I cut shapes from external use vinyl on the scan n cut to decorate (and cover the iron damage on my prototype) and trust the project will enjoy a good second life somewhere

 

No sew appliqué

scan n cut with heat and bond made this a doddle

this old pillow sis in the dog basket I made some while back. It needs an upgrade and I wanted to practice my scan n cut fabric cutting technique in it. The pillow and case are standard ones recycled to the dog bed so a bit of no sew appliqué does the upgrade and helps me practise for other projects.

simple instructions

iron heat and bond onto a piece of lightweight cotton. Mine was about 10″ by 6″ , I chose plain black because of the type style bit white on a patterned pillowcase  would work as well

peel off the paper backing and press on the scan n cut mat, set blade to 4, pressure and speed to  4 , let the machine cut out the design then peel fabric from the sheet

position the design on the ironed pillowcase, I used a ruler to line the letters up – I forgot I have some transfer tape to try out

when in desired position, cover with a cloth and hot iron to seal in place

Cutting fabric on the scan n cut

I have struggled to get the settings right, but may finally have sorted fabric cutting on  the scan n cut

cut speed four, blade four, pressure four on light cotton that has had heat n bond or bondaweb fused on the back and the paper peeled off i.e. stuck wrong side down directly on the mat

the fabric peeled easily off from the mat and was just ironed on to the suedette drawstring bag: hot iron- no steam and with an ironing cloth for protection

so here I have decorated some glasses bags in a festive style so they can be given another life as gift bags later this year

 

Bookmark bonanza

Bookmarks galore…

using up my pile of peel offs (well making a dent in it), I laminated some words and cut out tag shapes with the scan n cut, then embossed to give the laminate texture and hide the air bubbles.

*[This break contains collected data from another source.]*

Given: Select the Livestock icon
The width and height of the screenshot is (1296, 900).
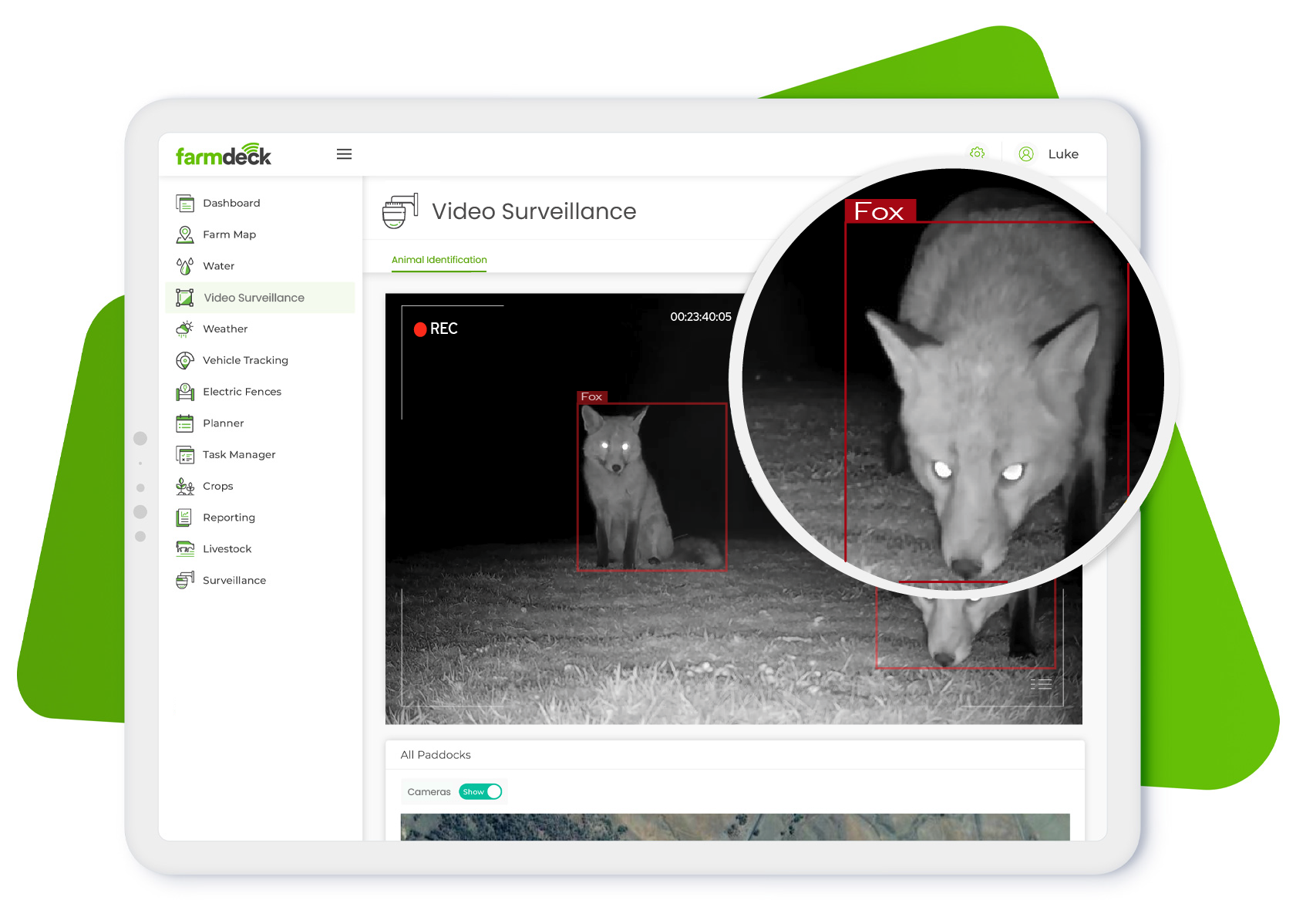Looking at the screenshot, I should pyautogui.click(x=185, y=548).
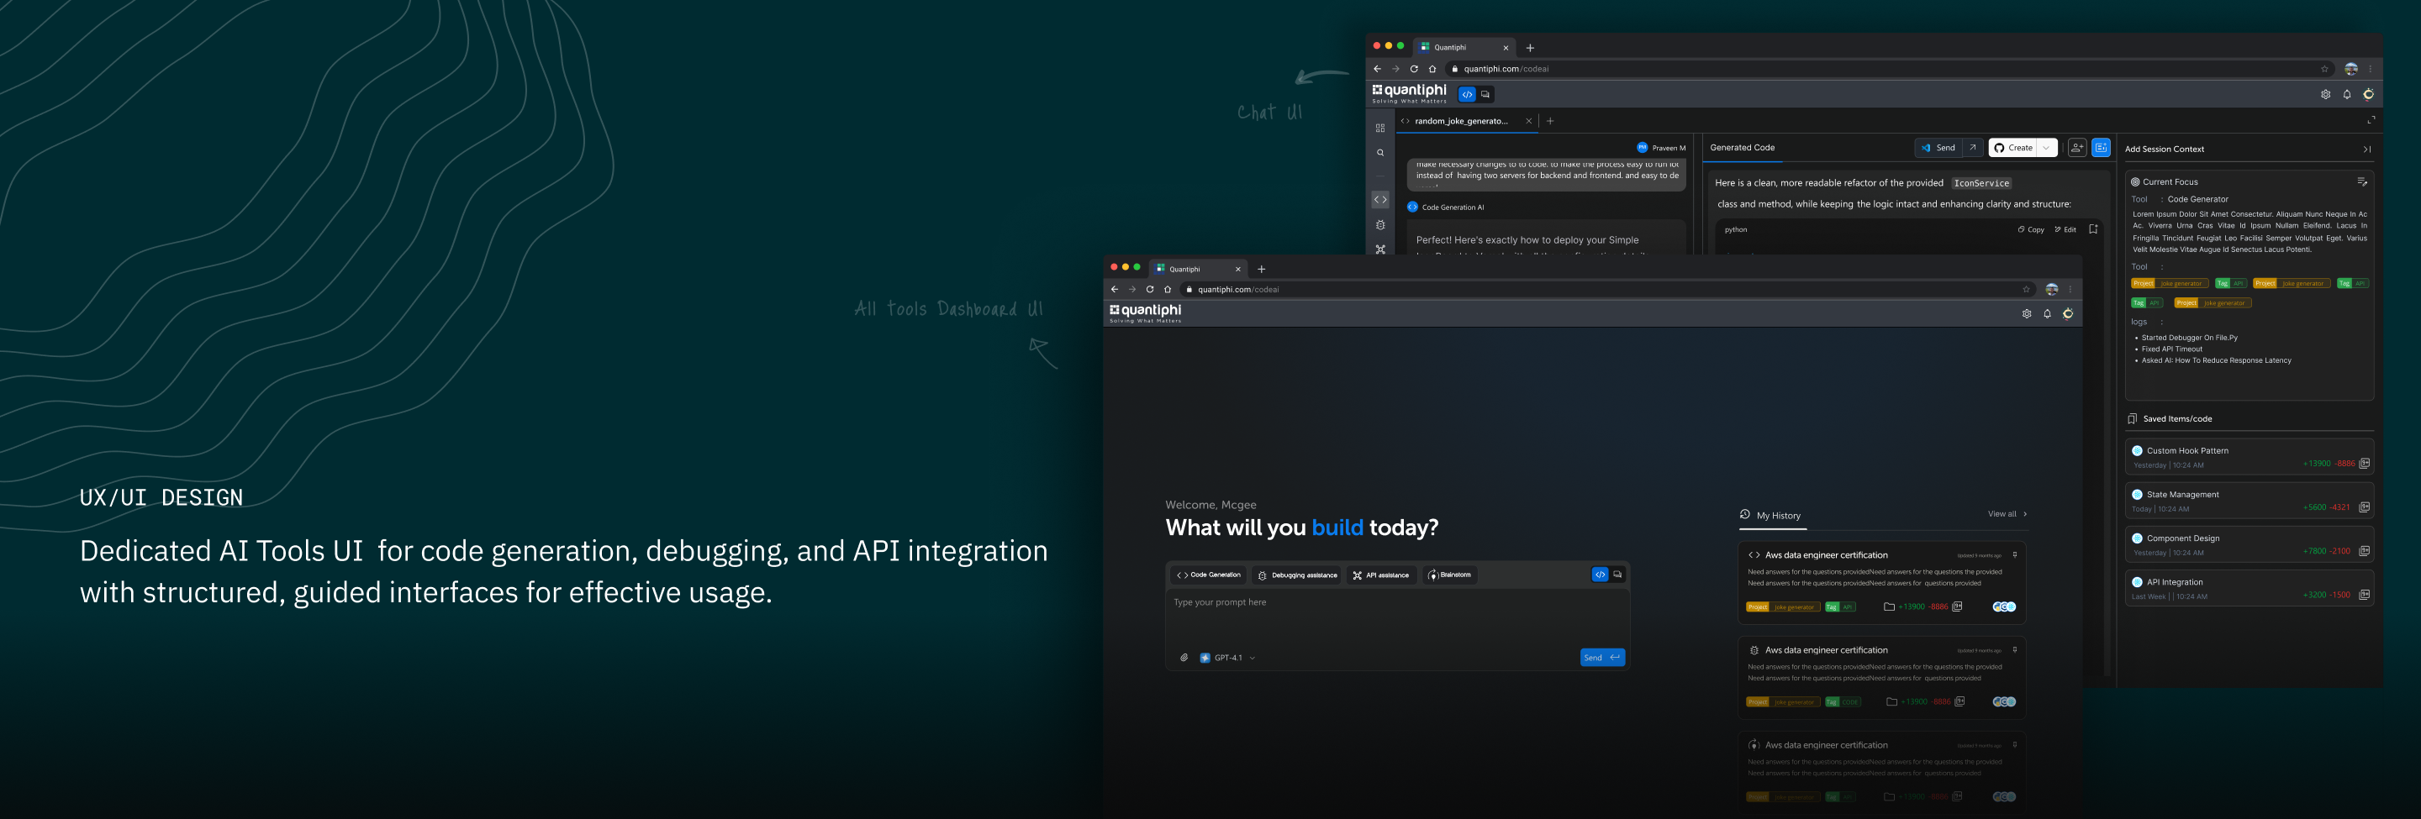Attach a file using the paperclip icon
This screenshot has height=819, width=2421.
tap(1183, 657)
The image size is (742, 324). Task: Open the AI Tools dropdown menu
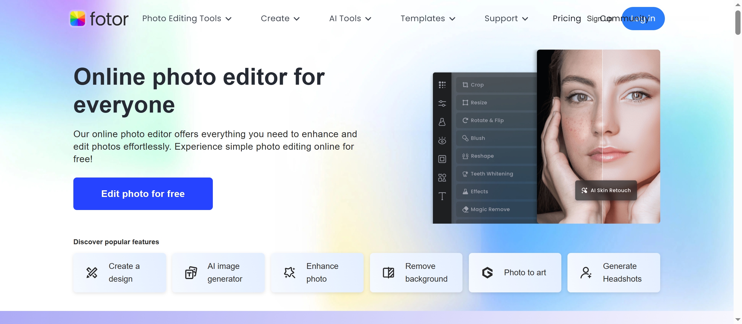point(350,19)
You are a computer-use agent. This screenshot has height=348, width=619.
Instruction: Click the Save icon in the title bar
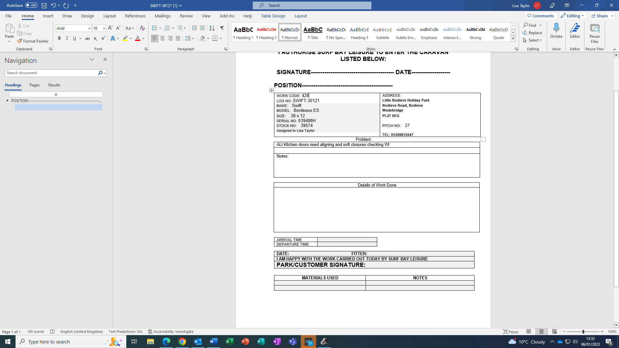[44, 5]
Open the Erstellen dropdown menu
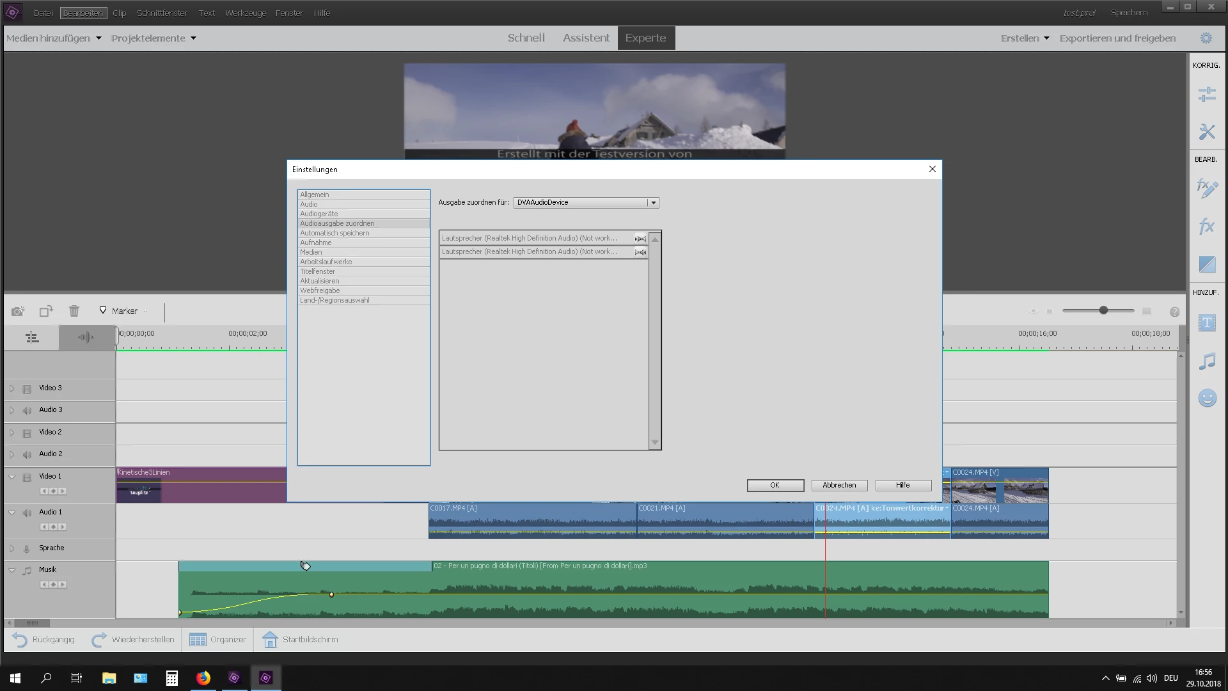The image size is (1228, 691). [1025, 38]
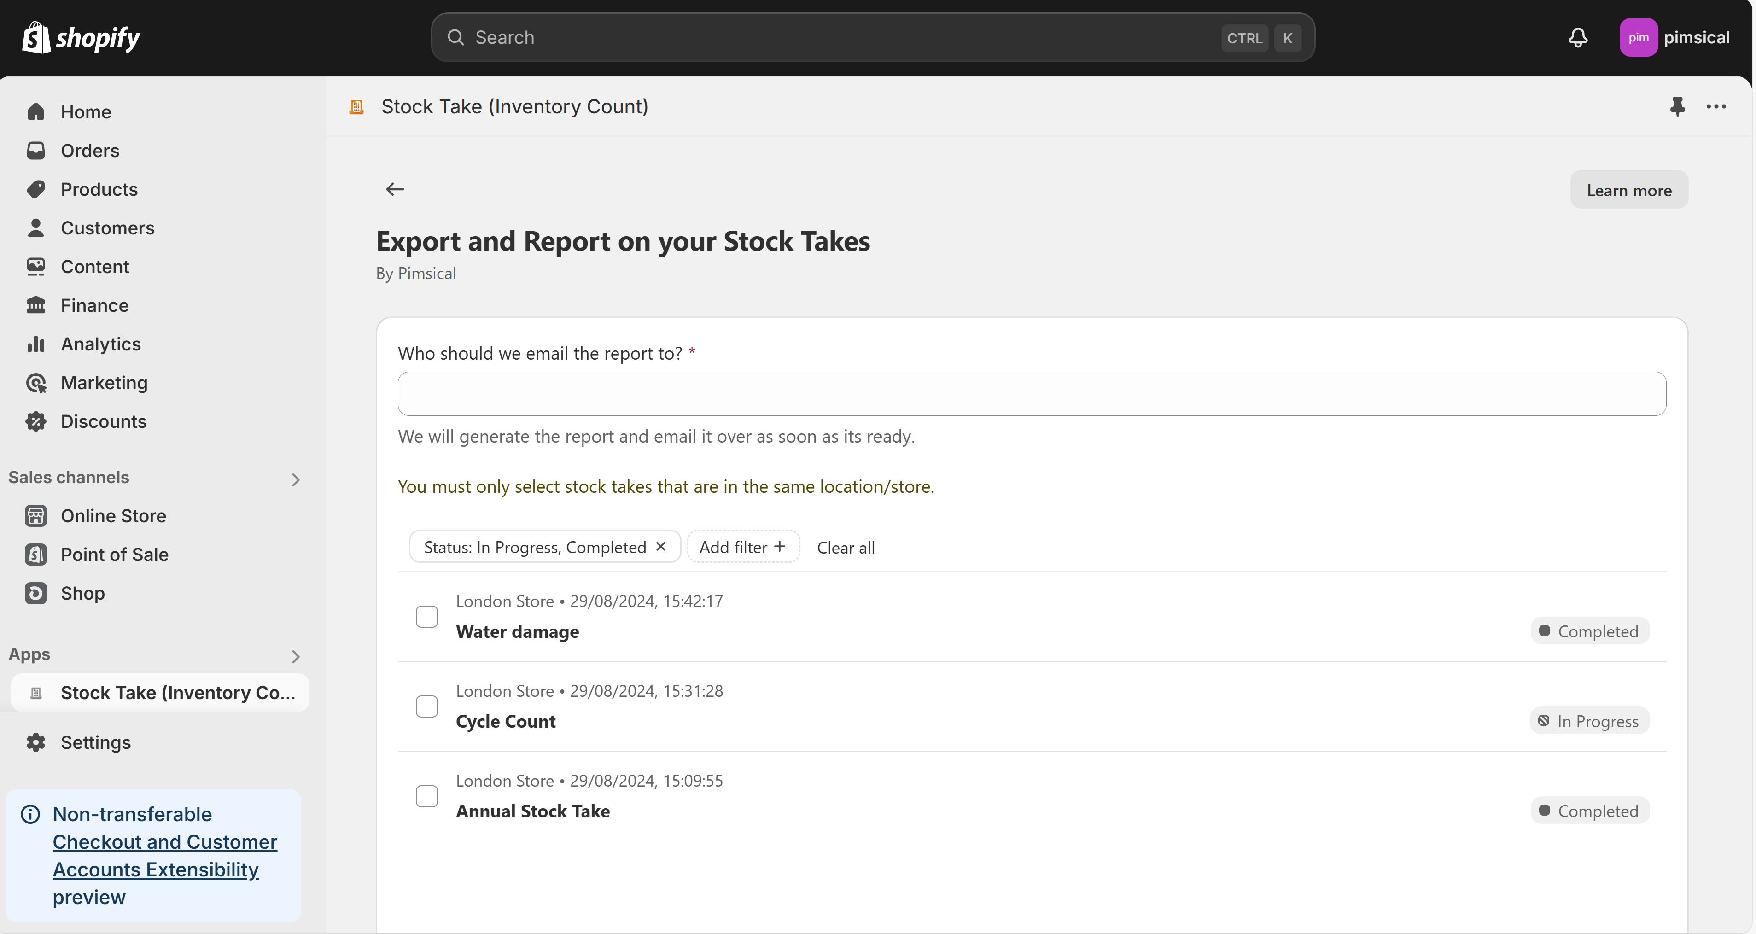
Task: Open the Checkout and Customer Accounts Extensibility link
Action: tap(164, 856)
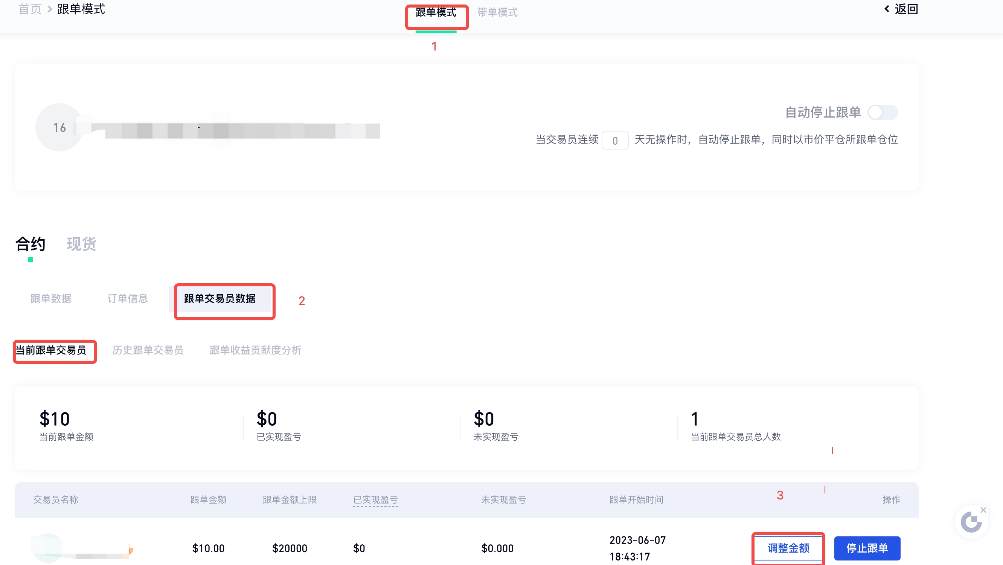Open 跟单收益贡献度分析 view
This screenshot has height=565, width=1003.
coord(255,350)
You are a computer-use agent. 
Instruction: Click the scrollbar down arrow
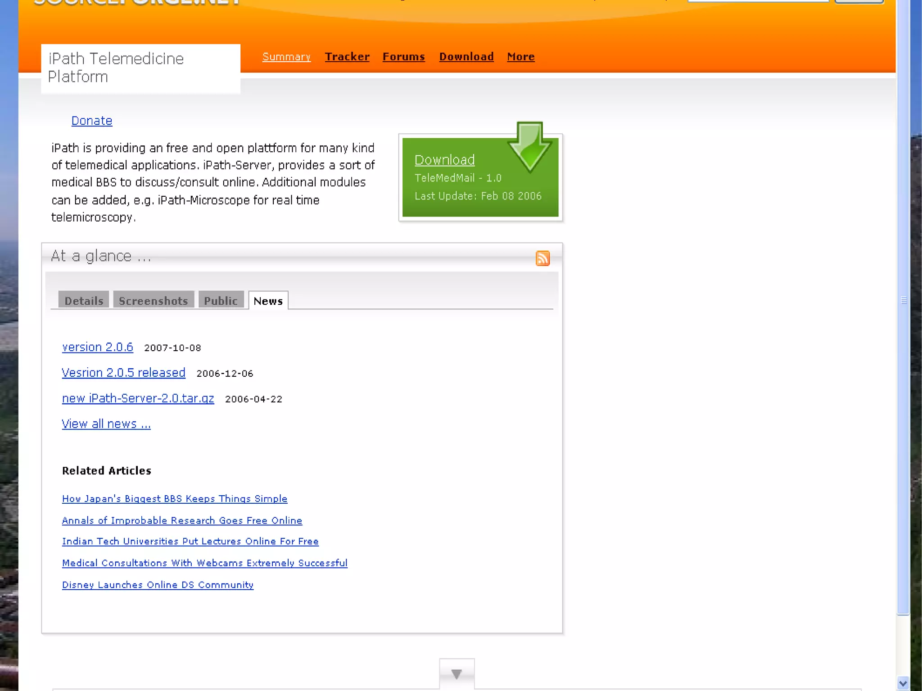point(903,683)
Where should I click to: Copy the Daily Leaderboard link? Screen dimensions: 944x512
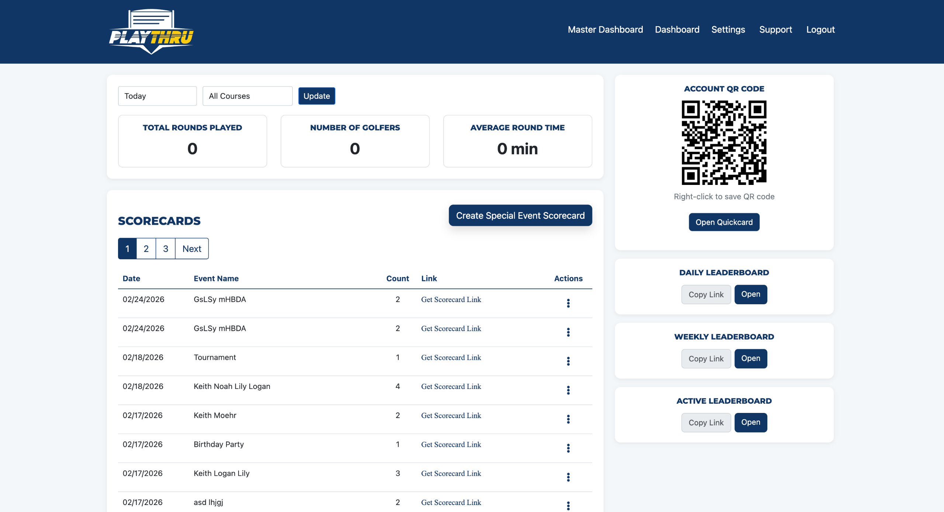click(706, 295)

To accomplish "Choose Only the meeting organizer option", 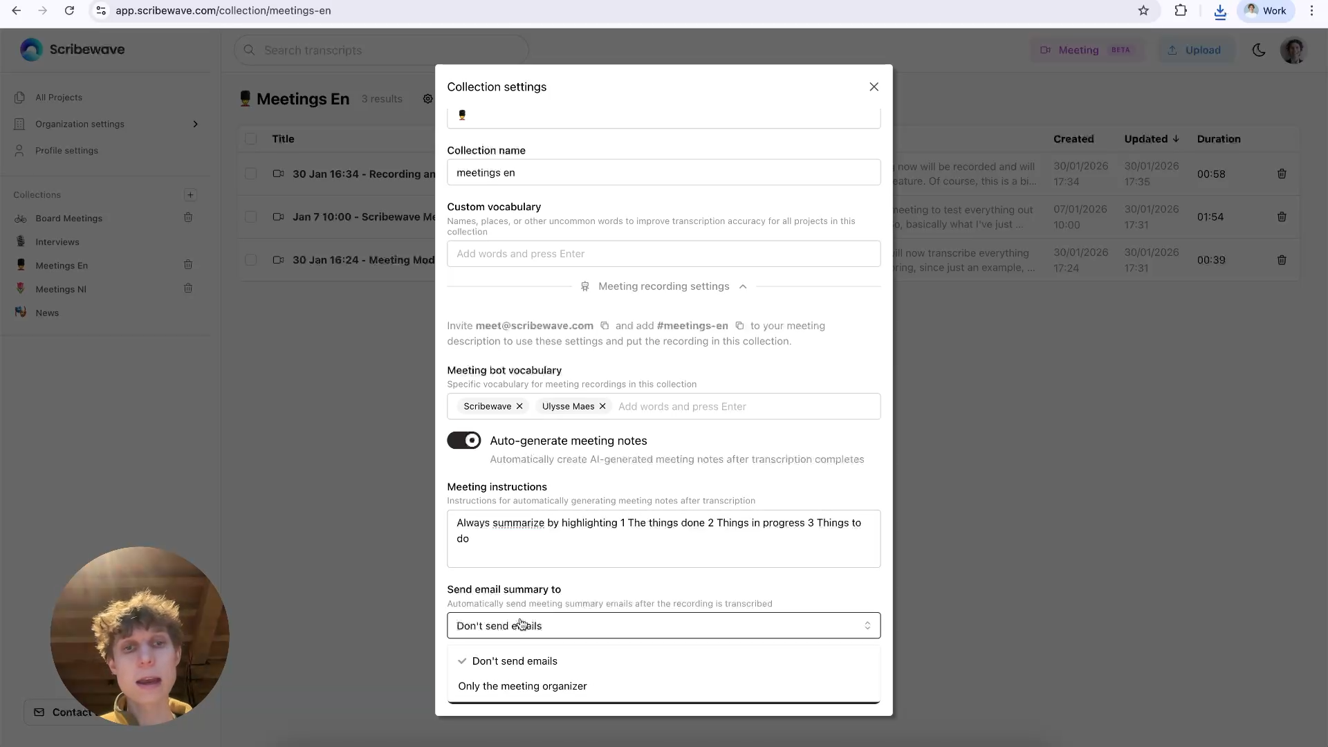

I stamped on one with stazon ink but didn’t much like the effect. And then I tore some thin coloured paper in strips and collaged more peel offs on both sides of the paper before laminating.

and I got a chance to try my new crop-a-dile to set some of my eyelets stash too – what a canny crafter I am today!

I also made a corner bookmark which is another great way to use up a patterned paper hoard. That is simply a 13cm square scored diagonally, corner to corner, to make four triangles. One of the triangles is then cut out and the the resulting three triangles folded and glued to make the corner. I matted up extra layers to add stability and sandwiched in some ribbon.

and to those who think bookmarks are a thing of the past, I refer you to Stephen Fry’s quote that bookmarks are as much threatened by the Kindle as stairs are by escalators.

Co ordinated gift bag and tag, so simple

I bought a bundle of brown food bags from the catering supplies shop for Christmas and duly stuck on panels and greetings in red, green and gold. But eighteen months on I still have plenty left, so have decorated a few simply ready to pop gifts in.

I used a stencil panel which fitted the bag front perfectly so used all the patterns rather than re aligning one of them.

I dabbed some distress ink- evergreen bough- on to a craft sheet and rubbed the ink through the stencil with a piece of cheap bathroom ‘sponge’. The back was also stencilled the same way.

The gift card and flower were cut from craft card with the scan n cut, the same distress ink rubbed on the edges of the flower and stamped on the tag. The message is ‘a gift for you’ stamped repeatedly on the diagonal, so it can be used for many occasions.

Distress ink or sepia browns work brilliantly on craft and for more masculine versions I am using rosettes rather than flowers.

Inside is a sheet of tissue paper ready to wrap a goody from the present drawer. Even so this will store almost flat until needed.